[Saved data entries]
-----
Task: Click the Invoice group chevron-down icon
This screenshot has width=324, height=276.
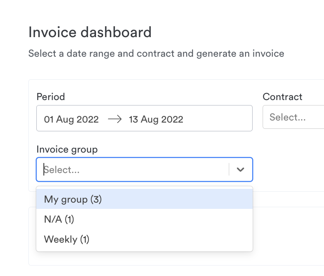Action: (x=240, y=170)
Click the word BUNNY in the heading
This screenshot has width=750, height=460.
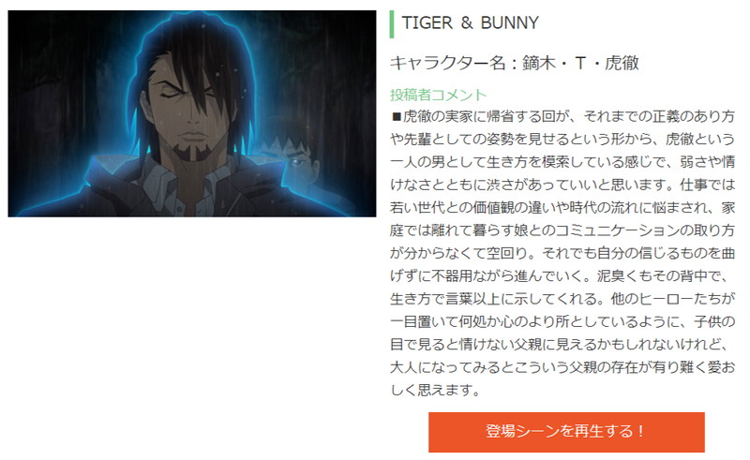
-----
== ABOUT THIS EXERCISE ==
Make a list of all lines in the data that contain "Click".

== SOLUTION TO THIS TASK ==
Task: Click the Invoice group chevron-down icon
Click the word BUNNY in the heading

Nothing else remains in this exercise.